* _Entries supplied_

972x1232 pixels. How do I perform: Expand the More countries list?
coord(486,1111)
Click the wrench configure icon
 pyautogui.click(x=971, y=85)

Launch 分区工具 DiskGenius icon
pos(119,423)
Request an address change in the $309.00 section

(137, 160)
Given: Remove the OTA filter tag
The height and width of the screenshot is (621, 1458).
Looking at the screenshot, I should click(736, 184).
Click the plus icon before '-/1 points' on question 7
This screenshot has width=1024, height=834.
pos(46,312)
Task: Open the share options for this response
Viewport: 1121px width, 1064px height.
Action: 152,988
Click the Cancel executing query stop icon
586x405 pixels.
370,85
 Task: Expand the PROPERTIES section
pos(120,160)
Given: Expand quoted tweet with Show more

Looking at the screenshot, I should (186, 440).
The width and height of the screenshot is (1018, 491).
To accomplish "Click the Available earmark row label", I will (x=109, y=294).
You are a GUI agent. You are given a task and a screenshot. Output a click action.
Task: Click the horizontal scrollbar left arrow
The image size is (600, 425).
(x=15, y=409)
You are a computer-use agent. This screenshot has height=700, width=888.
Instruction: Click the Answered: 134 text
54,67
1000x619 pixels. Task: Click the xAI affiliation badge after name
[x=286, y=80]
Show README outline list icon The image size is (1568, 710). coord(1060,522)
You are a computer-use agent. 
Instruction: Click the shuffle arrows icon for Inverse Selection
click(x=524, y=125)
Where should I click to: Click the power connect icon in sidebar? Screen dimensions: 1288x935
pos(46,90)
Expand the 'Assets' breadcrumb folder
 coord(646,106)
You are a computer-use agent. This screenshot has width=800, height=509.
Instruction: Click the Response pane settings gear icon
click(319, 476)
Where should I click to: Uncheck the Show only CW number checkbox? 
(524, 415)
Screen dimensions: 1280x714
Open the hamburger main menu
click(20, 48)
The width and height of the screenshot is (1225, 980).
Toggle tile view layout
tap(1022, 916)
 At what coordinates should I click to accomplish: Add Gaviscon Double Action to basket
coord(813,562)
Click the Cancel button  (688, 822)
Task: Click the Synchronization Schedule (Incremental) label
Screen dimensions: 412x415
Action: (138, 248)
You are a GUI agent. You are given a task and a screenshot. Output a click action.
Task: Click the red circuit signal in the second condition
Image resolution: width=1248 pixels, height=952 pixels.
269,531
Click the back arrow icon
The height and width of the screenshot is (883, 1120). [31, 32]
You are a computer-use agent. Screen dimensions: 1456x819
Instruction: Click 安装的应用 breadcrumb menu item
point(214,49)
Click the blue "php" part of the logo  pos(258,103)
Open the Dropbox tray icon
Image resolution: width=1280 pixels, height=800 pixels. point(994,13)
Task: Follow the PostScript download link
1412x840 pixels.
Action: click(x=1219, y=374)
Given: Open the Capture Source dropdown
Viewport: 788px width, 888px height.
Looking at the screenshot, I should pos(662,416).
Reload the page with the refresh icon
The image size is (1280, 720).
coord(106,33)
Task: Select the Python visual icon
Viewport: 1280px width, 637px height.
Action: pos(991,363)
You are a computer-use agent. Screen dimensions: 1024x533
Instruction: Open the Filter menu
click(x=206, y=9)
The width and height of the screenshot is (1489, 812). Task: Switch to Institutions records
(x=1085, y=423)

* _Task instructions_
Everything in the listing must be returned word for word.

* _Result of the exercise_
972x1232 pixels. How do I perform: Expand the More countries list?
coord(486,1111)
Click the wrench configure icon
 pyautogui.click(x=971, y=85)

Launch 分区工具 DiskGenius icon
pos(119,423)
Request an address change in the $309.00 section

(137, 160)
Given: Remove the OTA filter tag
The height and width of the screenshot is (621, 1458).
Looking at the screenshot, I should click(736, 184).
Click the plus icon before '-/1 points' on question 7
This screenshot has width=1024, height=834.
pos(46,312)
Task: Open the share options for this response
Viewport: 1121px width, 1064px height.
Action: 152,988
Click the Cancel executing query stop icon
586x405 pixels.
370,85
 Task: Expand the PROPERTIES section
pos(120,160)
Given: Expand quoted tweet with Show more

Looking at the screenshot, I should (186, 440).
The width and height of the screenshot is (1018, 491).
To accomplish "Click the Available earmark row label", I will (x=109, y=294).
You are a GUI agent. You are given a task and a screenshot. Output a click action.
Task: Click the horizontal scrollbar left arrow
The image size is (600, 425).
(x=15, y=409)
You are a computer-use agent. This screenshot has height=700, width=888.
Instruction: Click the Answered: 134 text
54,67
1000x619 pixels. Task: Click the xAI affiliation badge after name
[x=286, y=80]
Show README outline list icon The image size is (1568, 710). coord(1060,522)
You are a computer-use agent. 
Instruction: Click the shuffle arrows icon for Inverse Selection
click(x=524, y=125)
Where should I click to: Click the power connect icon in sidebar? Screen dimensions: 1288x935
pos(46,90)
Expand the 'Assets' breadcrumb folder
 coord(646,106)
You are a computer-use agent. This screenshot has width=800, height=509.
Instruction: Click the Response pane settings gear icon
click(319, 476)
Where should I click to: Uncheck the Show only CW number checkbox? 
(524, 415)
Screen dimensions: 1280x714
Open the hamburger main menu
click(20, 48)
The width and height of the screenshot is (1225, 980).
Toggle tile view layout
tap(1022, 916)
 At what coordinates should I click to accomplish: Add Gaviscon Double Action to basket
coord(813,562)
Click the Cancel button  (688, 822)
Task: Click the Synchronization Schedule (Incremental) label
Screen dimensions: 412x415
Action: (138, 248)
You are a GUI agent. You are given a task and a screenshot. Output a click action.
Task: Click the red circuit signal in the second condition
Image resolution: width=1248 pixels, height=952 pixels.
269,531
Click the back arrow icon
The height and width of the screenshot is (883, 1120). [31, 32]
You are a computer-use agent. Screen dimensions: 1456x819
Instruction: Click 安装的应用 breadcrumb menu item
point(214,49)
Click the blue "php" part of the logo  pos(258,103)
Open the Dropbox tray icon
Image resolution: width=1280 pixels, height=800 pixels. point(994,13)
Task: Follow the PostScript download link
1412x840 pixels.
Action: click(x=1219, y=374)
Given: Open the Capture Source dropdown
Viewport: 788px width, 888px height.
Looking at the screenshot, I should pos(662,416).
Reload the page with the refresh icon
The image size is (1280, 720).
coord(106,33)
Task: Select the Python visual icon
Viewport: 1280px width, 637px height.
Action: pos(991,363)
You are a computer-use agent. Screen dimensions: 1024x533
Instruction: Open the Filter menu
click(x=206, y=9)
The width and height of the screenshot is (1489, 812). Task: Switch to Institutions records
(x=1085, y=423)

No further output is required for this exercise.